As 5 lawyers faced the Supreme Court on Tuesday, January 15, to question the Cybercrime Prevention Act of 2012, justices played devil's advocate and asked questions that revolved around one theme: what's the recourse of a citizen who is abused online?
Netizens, media organizations and other groups are against the law, saying it violates freedom of speech and privacy.
But Chief Justice Maria Lourdes Sereno and Justice Marvic Leonen noted that in the age of social media, users can immediately and easily post defamatory messages.
"They do not need editors, publishers, proofreaders," Leonen told his former colleague, lawyer Harry Roque, who argued that the law's provision on online libel is unconstitutional. (Leonen himself is on Twitter, @marvicleonen.)
Leonen, former dean of the UP College of Law, highlighted the differences between Article 360 of the Revised Penal Code (the provision penalizing libel) and Section 4(c)4 of Republic Act 10175 or the Cybercrime law.
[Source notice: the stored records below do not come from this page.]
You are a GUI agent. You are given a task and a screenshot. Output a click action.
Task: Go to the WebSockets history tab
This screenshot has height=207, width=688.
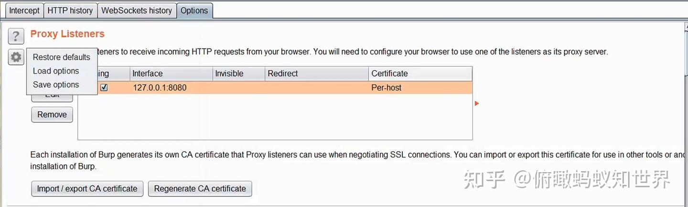(x=137, y=11)
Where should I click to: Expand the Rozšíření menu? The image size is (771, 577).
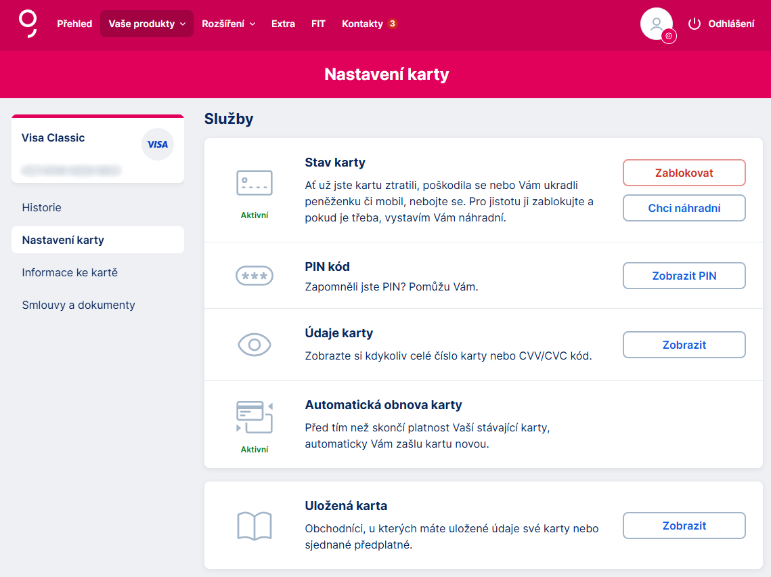(x=228, y=24)
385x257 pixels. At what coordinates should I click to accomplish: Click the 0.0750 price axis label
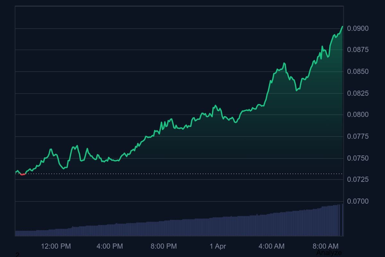pos(358,158)
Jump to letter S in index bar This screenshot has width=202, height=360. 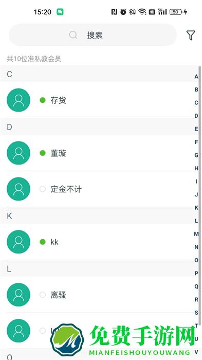[x=196, y=313]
Article 360 of the Revised Penal Code states that, "Any person who shall publish, exhibit, or cause the publication or exhibition of any defamation in writing or by similar means" should be held responsible for libel.
The liability covers "the author or editor of a book or pamphlet, or the editor or business manager of a daily newspaper, magazine or serial publication is responsible for the defamations contained therein to the same extent as if he were the author thereof."
That's not the case on Facebook and Twitter, Leonen pointed out. He added that messages disparaging others can quickly reach a number of people, citing popular Twitter users who have hundreds of thousands of followers.
"Is there not a state interest in coming in to remove the megaphones from individuals who are careless?" he asked.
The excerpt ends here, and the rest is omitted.